#### Exercise inputs:
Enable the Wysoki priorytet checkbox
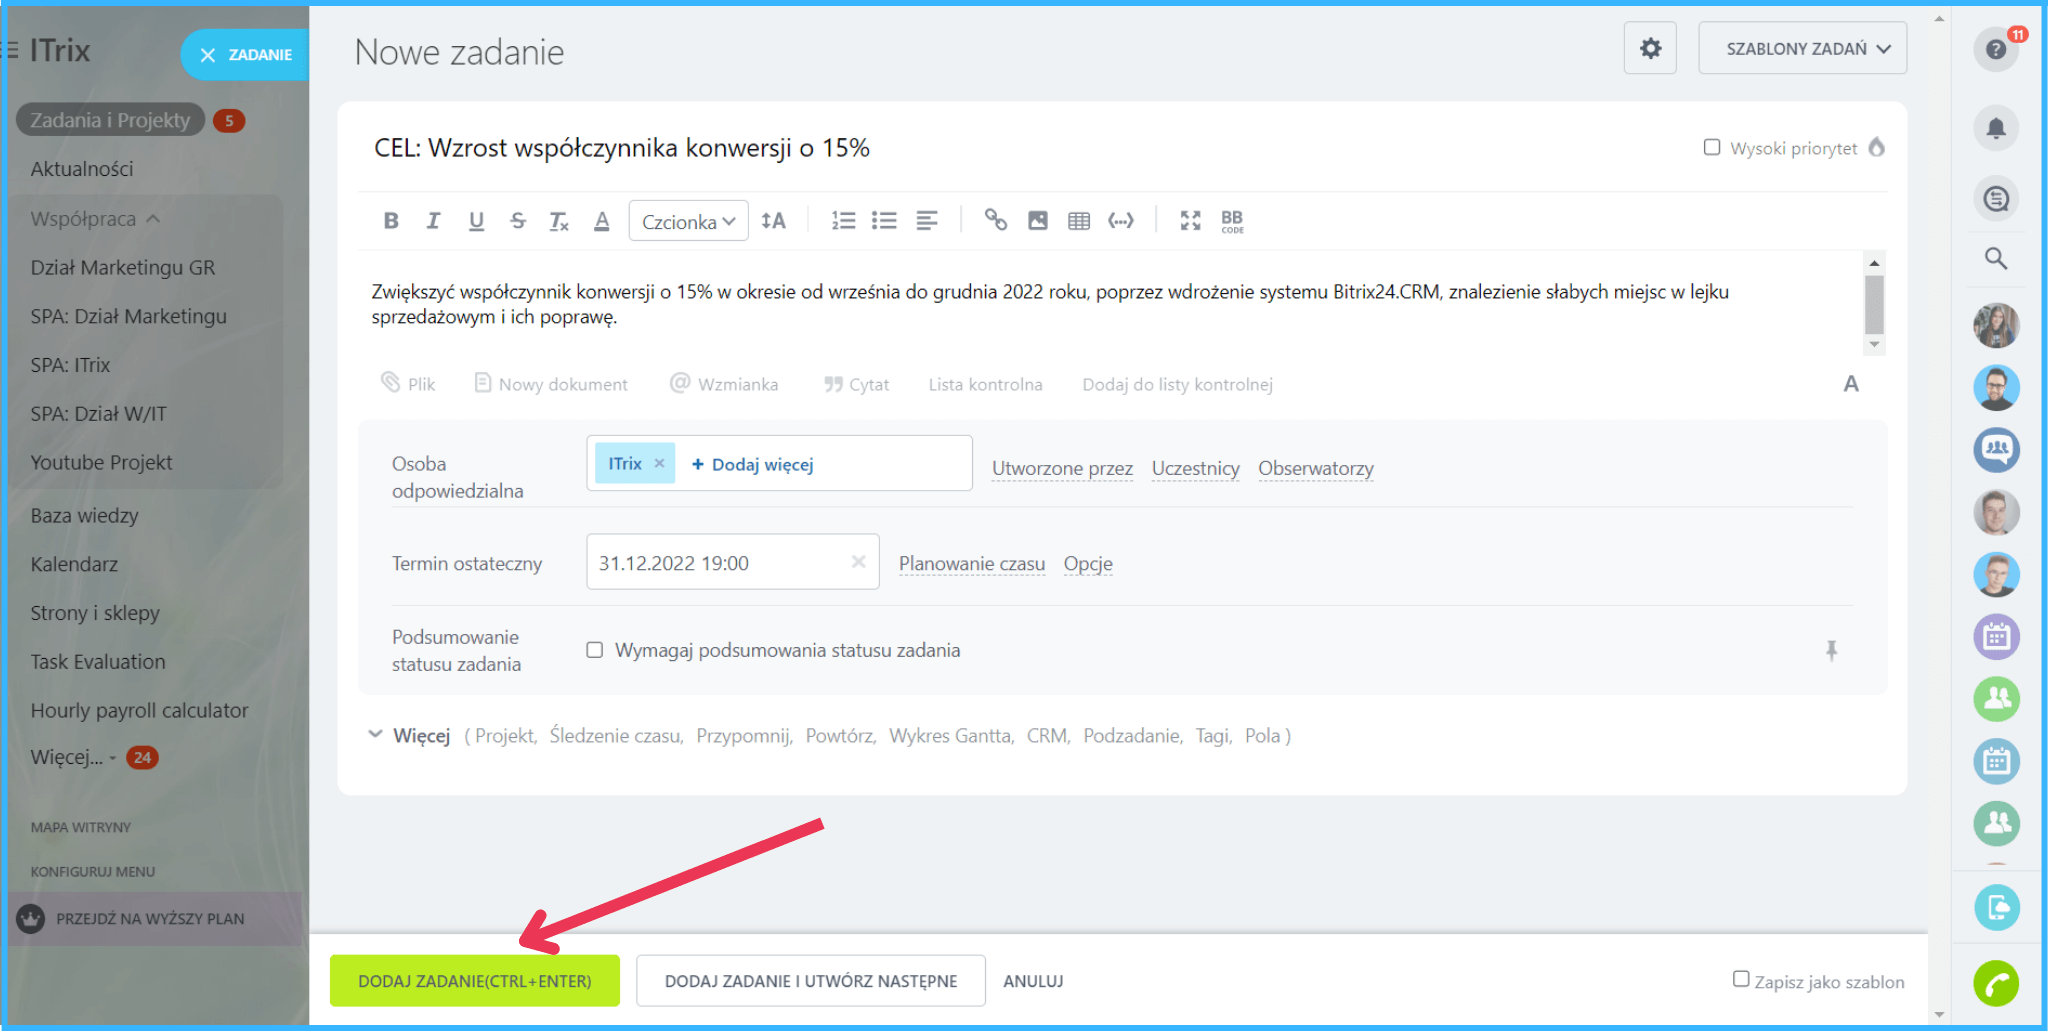Screen dimensions: 2048x1031 coord(1712,148)
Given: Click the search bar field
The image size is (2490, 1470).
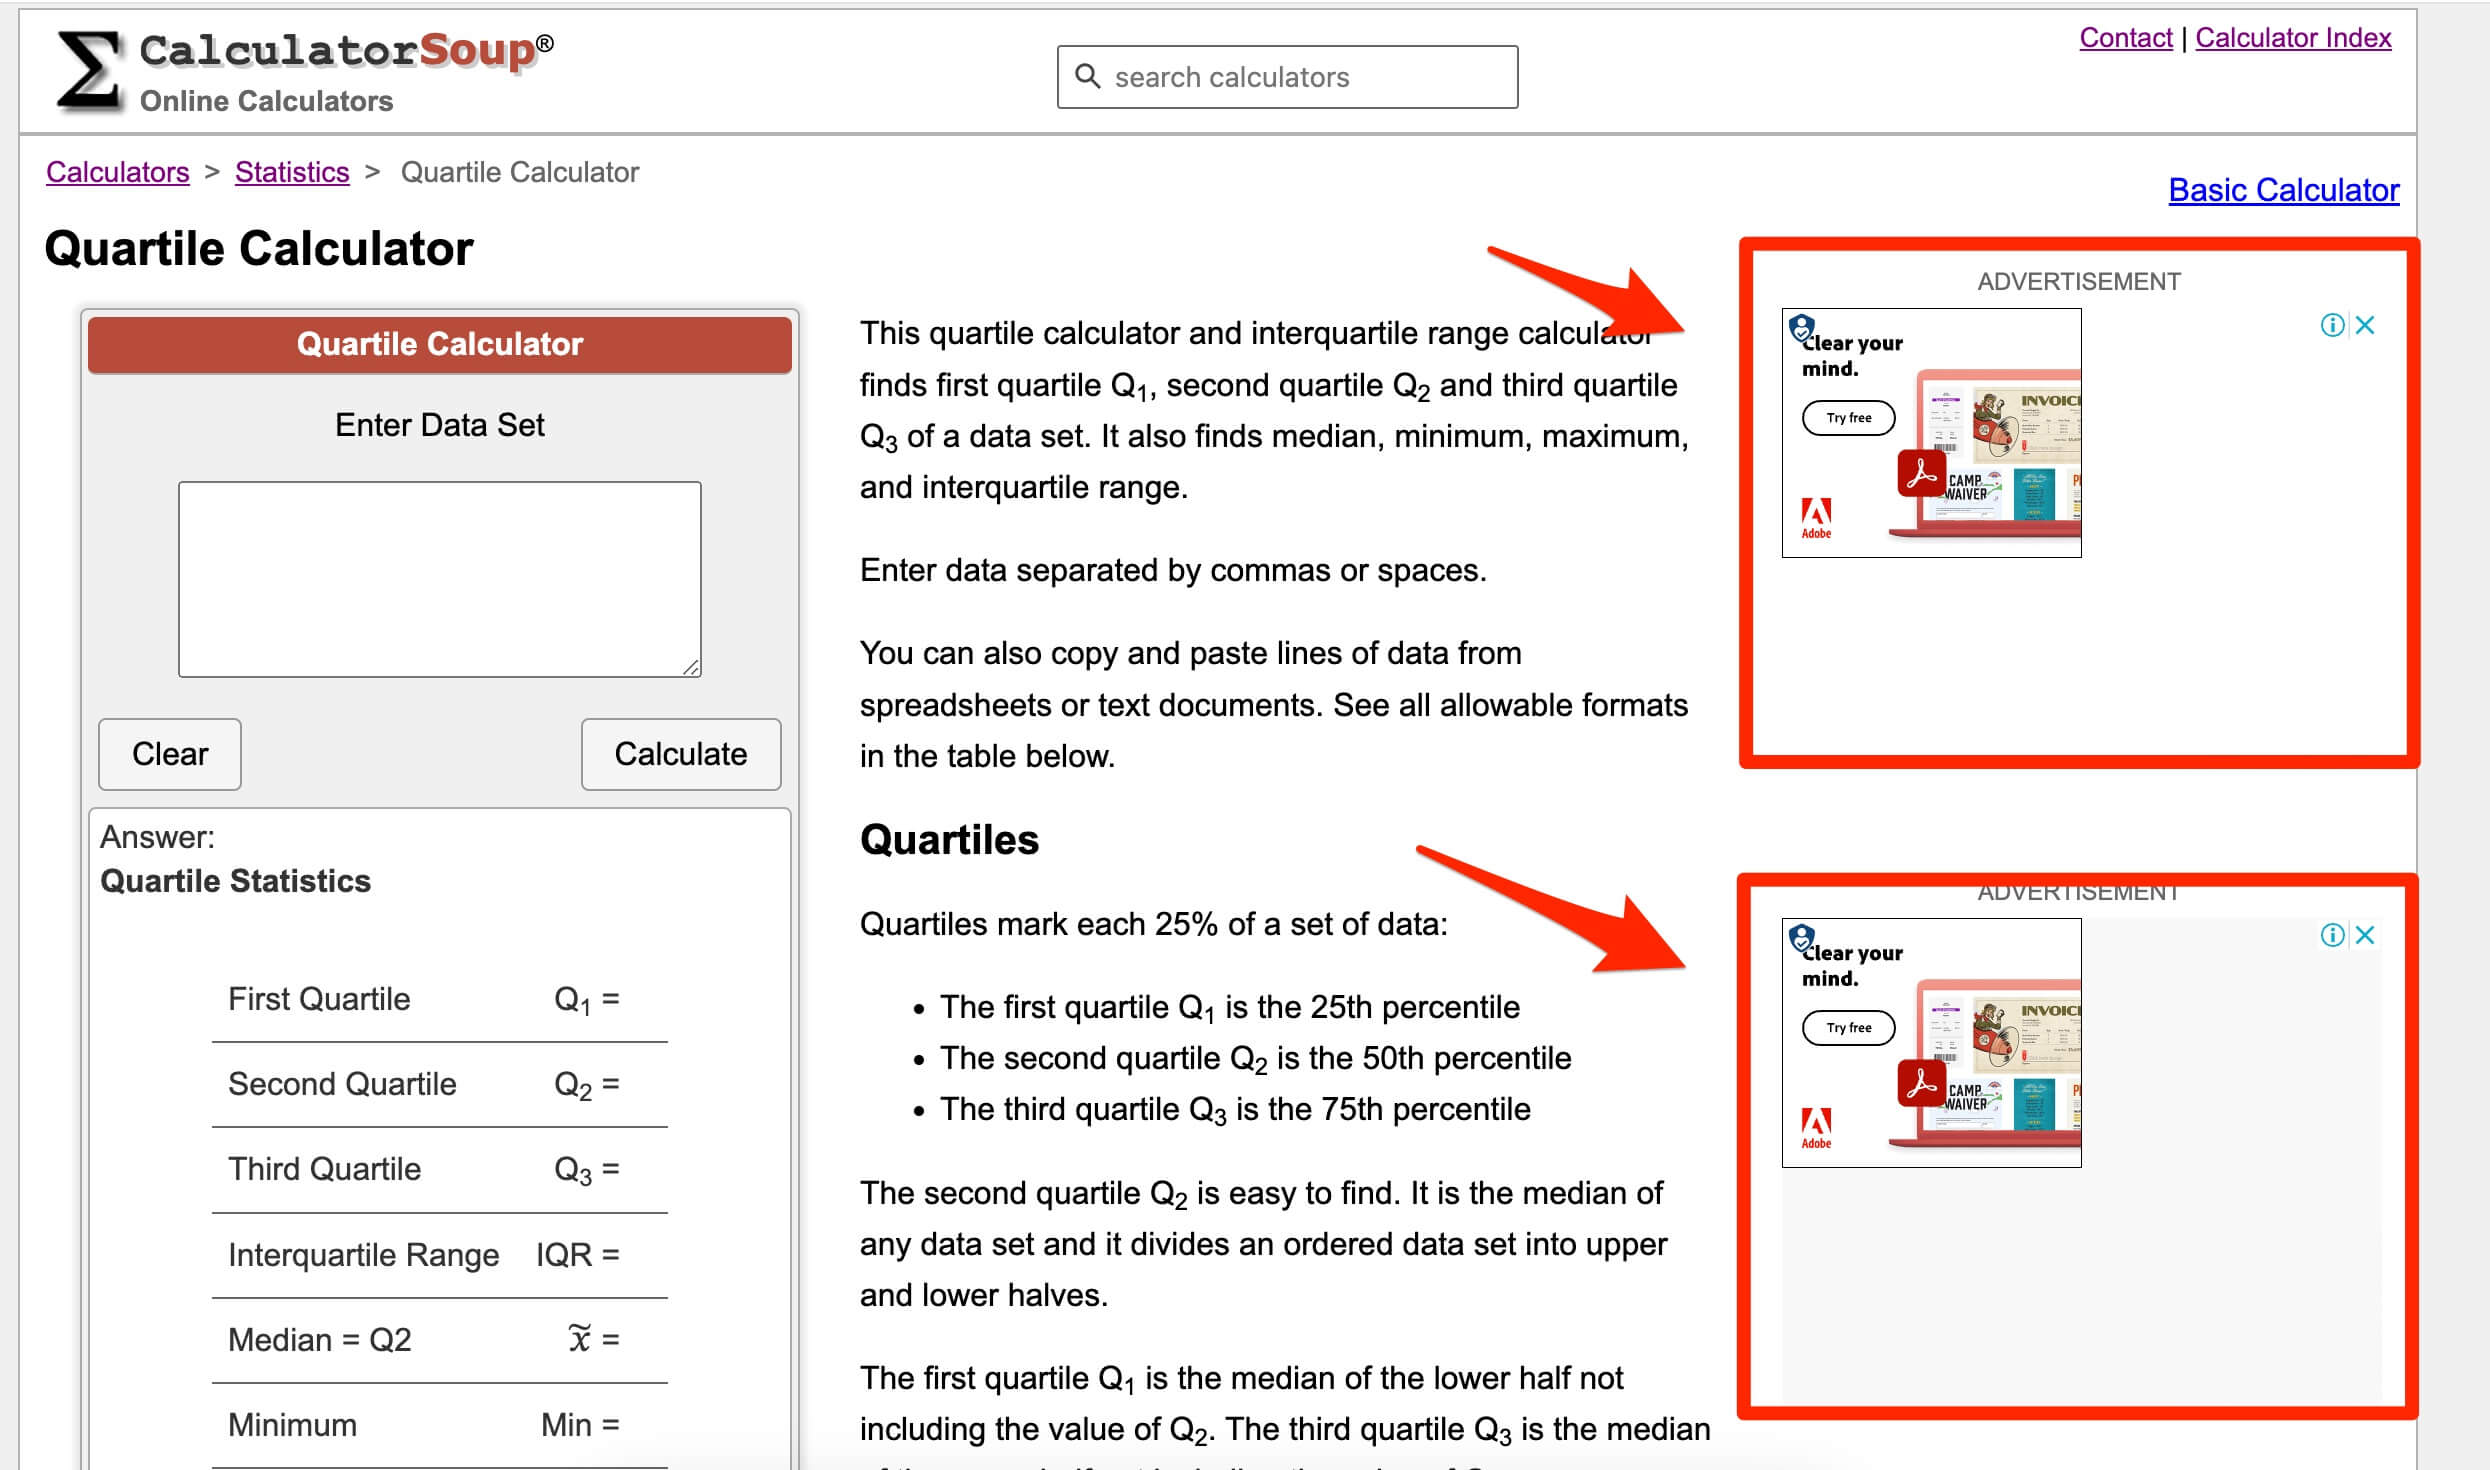Looking at the screenshot, I should (x=1288, y=75).
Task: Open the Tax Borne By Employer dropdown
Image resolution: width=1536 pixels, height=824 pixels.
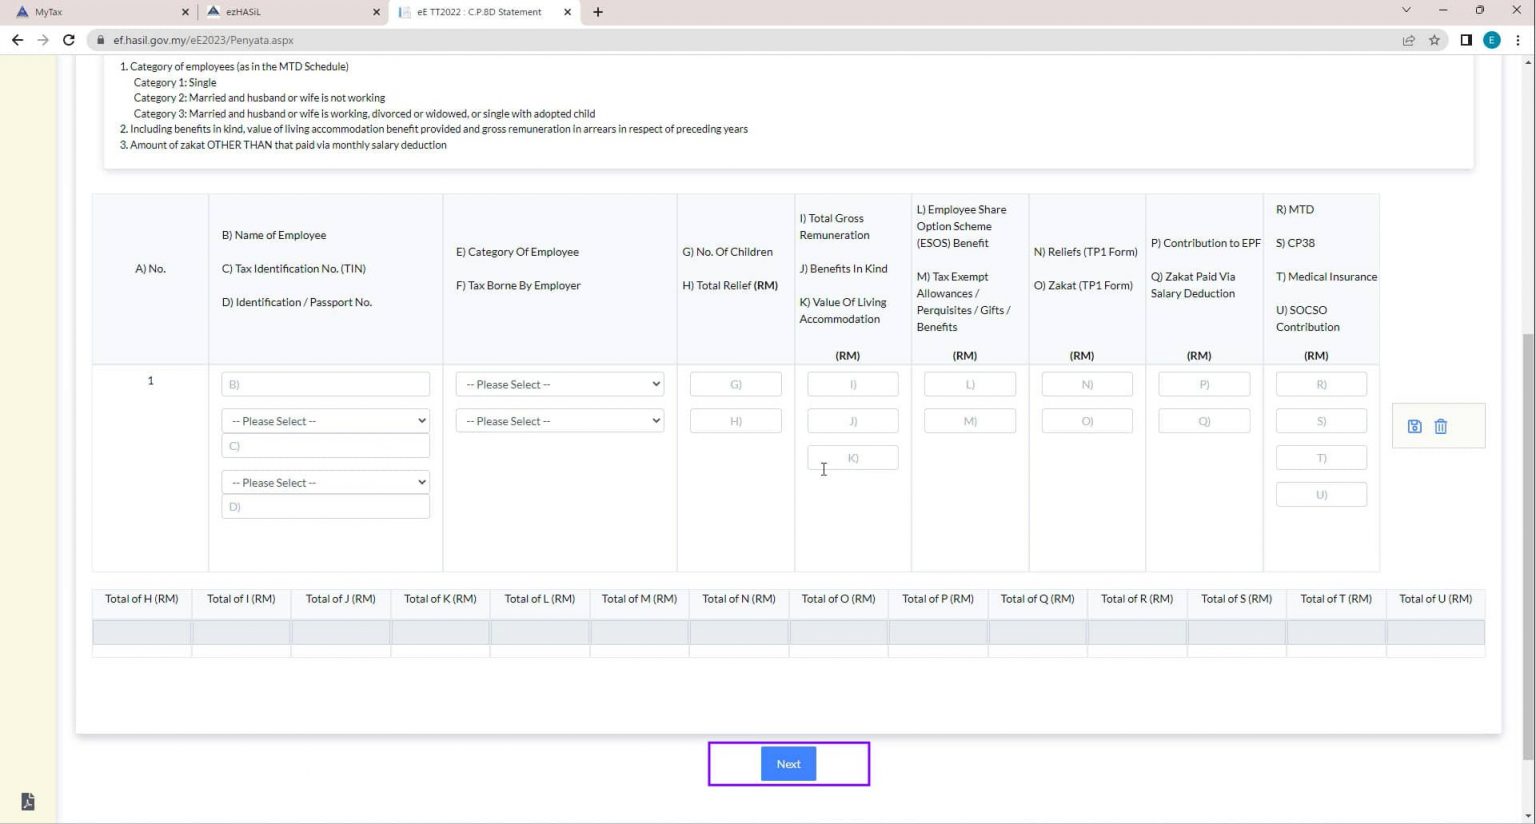Action: pyautogui.click(x=559, y=420)
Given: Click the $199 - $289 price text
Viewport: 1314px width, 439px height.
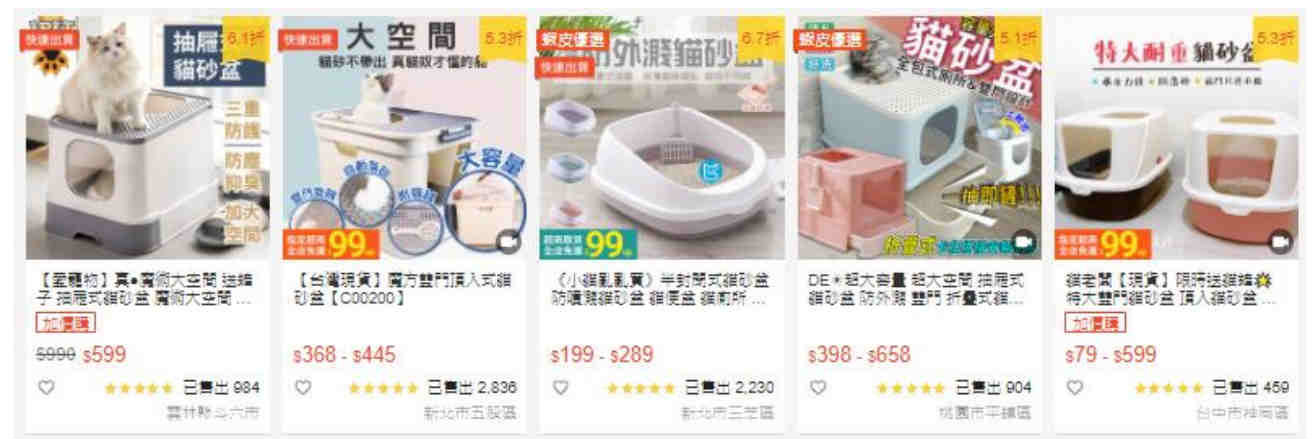Looking at the screenshot, I should [x=602, y=355].
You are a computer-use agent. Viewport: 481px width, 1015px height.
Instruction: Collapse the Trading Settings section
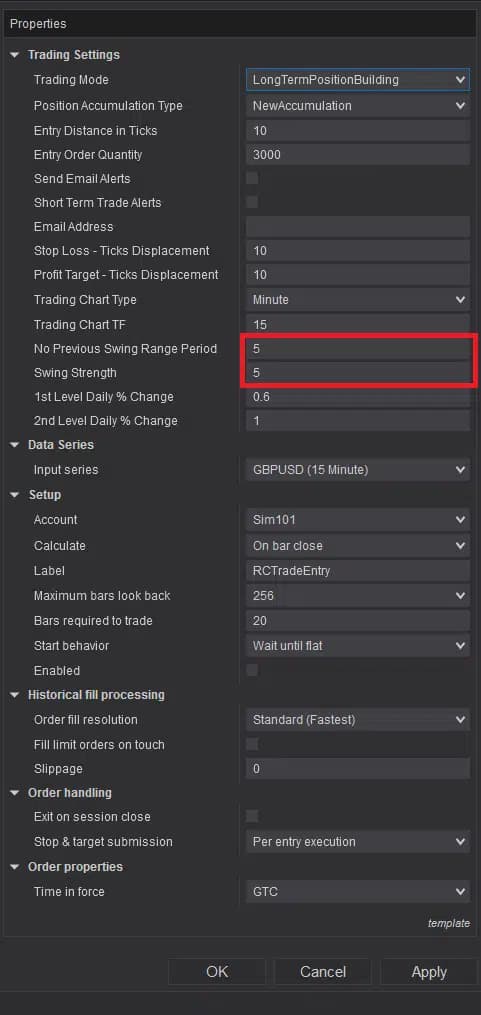[15, 55]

#### Task directions:
Copy only what lies between the line with "The image size is (2490, 1470)." and the line with "Given: Click the $199 - $289 price text", those two lines included, exactly as given above; pictures stay out.

#### Result:
The image size is (2490, 1470).
Looking at the screenshot, I should (x=1288, y=75).
Task: Open the Tax Borne By Employer dropdown
Image resolution: width=1536 pixels, height=824 pixels.
Action: pyautogui.click(x=559, y=420)
Given: Click the $199 - $289 price text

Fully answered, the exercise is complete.